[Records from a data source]
╔══
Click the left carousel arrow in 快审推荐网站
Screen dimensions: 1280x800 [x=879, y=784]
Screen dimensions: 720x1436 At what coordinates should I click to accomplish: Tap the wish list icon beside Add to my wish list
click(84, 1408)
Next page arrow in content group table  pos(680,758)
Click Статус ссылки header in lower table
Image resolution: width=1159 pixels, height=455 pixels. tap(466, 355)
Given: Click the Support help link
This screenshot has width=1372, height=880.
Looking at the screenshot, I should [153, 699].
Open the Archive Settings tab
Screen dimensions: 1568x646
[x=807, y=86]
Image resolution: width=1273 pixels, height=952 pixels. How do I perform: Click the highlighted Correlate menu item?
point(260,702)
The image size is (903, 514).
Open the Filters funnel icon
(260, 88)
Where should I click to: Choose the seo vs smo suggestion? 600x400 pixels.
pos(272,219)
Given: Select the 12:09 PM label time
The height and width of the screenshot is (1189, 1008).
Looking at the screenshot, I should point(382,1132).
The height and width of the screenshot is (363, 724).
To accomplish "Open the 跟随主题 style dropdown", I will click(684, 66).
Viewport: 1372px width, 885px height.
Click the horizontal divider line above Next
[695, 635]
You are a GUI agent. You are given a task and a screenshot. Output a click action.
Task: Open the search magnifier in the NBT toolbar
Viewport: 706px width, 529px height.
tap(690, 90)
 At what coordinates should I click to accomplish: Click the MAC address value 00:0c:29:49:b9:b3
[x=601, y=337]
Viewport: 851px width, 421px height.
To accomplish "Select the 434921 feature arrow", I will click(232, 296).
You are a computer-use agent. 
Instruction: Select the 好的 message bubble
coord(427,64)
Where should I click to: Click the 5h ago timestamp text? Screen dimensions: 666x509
╚══
▸ Task statement:
Retype the records, line for line.

▸ Worked solution:
Click the left carousel arrow in 快审推荐网站
Screen dimensions: 1280x800 [x=879, y=784]
Screen dimensions: 720x1436 At what coordinates should I click to accomplish: Tap the wish list icon beside Add to my wish list
click(84, 1408)
Next page arrow in content group table  pos(680,758)
Click Статус ссылки header in lower table
Image resolution: width=1159 pixels, height=455 pixels. tap(466, 355)
Given: Click the Support help link
This screenshot has width=1372, height=880.
Looking at the screenshot, I should [153, 699].
Open the Archive Settings tab
Screen dimensions: 1568x646
[x=807, y=86]
Image resolution: width=1273 pixels, height=952 pixels. How do I perform: Click the highlighted Correlate menu item?
point(260,702)
The image size is (903, 514).
Open the Filters funnel icon
(260, 88)
Where should I click to: Choose the seo vs smo suggestion? 600x400 pixels.
pos(272,219)
Given: Select the 12:09 PM label time
The height and width of the screenshot is (1189, 1008).
Looking at the screenshot, I should point(382,1132).
The height and width of the screenshot is (363, 724).
To accomplish "Open the 跟随主题 style dropdown", I will click(684, 66).
Viewport: 1372px width, 885px height.
Click the horizontal divider line above Next
[695, 635]
You are a GUI agent. You are given a task and a screenshot. Output a click action.
Task: Open the search magnifier in the NBT toolbar
Viewport: 706px width, 529px height.
tap(690, 90)
 At what coordinates should I click to accomplish: Click the MAC address value 00:0c:29:49:b9:b3
[x=601, y=337]
Viewport: 851px width, 421px height.
To accomplish "Select the 434921 feature arrow", I will click(232, 296).
You are a computer-use agent. 
Instruction: Select the 好的 message bubble
coord(427,64)
Where should I click to: Click the 5h ago timestamp text? Screen dimensions: 666x509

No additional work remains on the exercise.